The Security Boundary: Sandbox vs Production Credentials

This is the single most important design decision in a trading developer platform, and getting it wrong can result in sandbox tests executing real trades.

The rule: dev environments can never access production exchange API keys. This sounds obvious, but the mechanisms that enforce it require deliberate design.

The credential architecture:

AWS Secrets Manager
├── /prod/exchanges/binance/api-key      (access: prod IAM role only)
├── /prod/exchanges/binance/api-secret   (access: prod IAM role only)

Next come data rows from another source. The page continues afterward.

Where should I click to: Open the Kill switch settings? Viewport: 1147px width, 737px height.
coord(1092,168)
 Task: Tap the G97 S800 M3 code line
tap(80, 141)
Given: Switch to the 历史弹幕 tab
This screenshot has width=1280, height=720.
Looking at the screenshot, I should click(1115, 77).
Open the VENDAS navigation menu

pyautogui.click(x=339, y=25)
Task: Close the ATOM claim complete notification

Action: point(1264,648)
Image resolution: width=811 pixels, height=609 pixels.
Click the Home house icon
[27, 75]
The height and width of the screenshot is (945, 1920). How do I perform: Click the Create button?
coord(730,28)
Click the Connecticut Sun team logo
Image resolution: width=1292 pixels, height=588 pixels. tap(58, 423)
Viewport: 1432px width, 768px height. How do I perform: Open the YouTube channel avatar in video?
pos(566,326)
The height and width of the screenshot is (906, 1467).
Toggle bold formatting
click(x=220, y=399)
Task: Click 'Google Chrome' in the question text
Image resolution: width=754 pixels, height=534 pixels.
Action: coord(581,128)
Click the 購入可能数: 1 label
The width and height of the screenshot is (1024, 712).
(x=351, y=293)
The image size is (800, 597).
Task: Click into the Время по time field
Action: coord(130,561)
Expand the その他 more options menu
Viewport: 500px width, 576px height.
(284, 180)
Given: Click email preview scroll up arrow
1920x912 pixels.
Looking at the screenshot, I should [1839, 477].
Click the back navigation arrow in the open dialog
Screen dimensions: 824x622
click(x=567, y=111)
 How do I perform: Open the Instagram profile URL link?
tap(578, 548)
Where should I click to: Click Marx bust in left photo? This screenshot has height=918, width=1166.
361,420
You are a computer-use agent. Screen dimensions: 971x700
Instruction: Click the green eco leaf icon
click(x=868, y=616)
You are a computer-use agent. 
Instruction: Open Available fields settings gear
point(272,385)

├── /sandbox/exchanges/binance/api-key   (access: dev IAM role)
├── /sandbox/exchanges/binance/api-secret (access: dev IAM role)

└── /dev-envs/<env-name>/                (created at env provisioning)
    ├── env-api-key                      (generated per-environment)
    └── exchange-config                  (points to sandbox keys only)

The IAM role for dev environment instances explicitly denies access to the /prod/ path:

# IAM policy for dev environment instances
resource "aws_iam_policy" "dev_env_secrets" {
  name = "dev-env-secrets-${var.env_name}"

  policy = jsonencode({
    Version = "2012-10-17"
    Statement = [
      {
        Effect = "Allow"
        Action = ["secretsmanager:GetSecretValue"]
        Resource = [
          "arn:aws:secretsmanager:*:*:secret:/sandbox/*",
          "arn:aws:secretsmanager:*:*:secret:/dev-envs/${var.env_name}/*"
        ]
      },
      {
        # Explicit deny for production secrets, even if a broader Allow exists elsewhere
        Effect = "Deny"
        Action = ["secretsmanager:GetSecretValue"]
        Resource = "arn:aws:secretsmanager:*:*:secret:/prod/*"
      }
    ]
  })
}

The explicit Deny is redundant if the Allow is correctly scoped (and it is), but explicit Deny provides defense-in-depth: even if someone adds a broad Allow elsewhere, the Deny wins.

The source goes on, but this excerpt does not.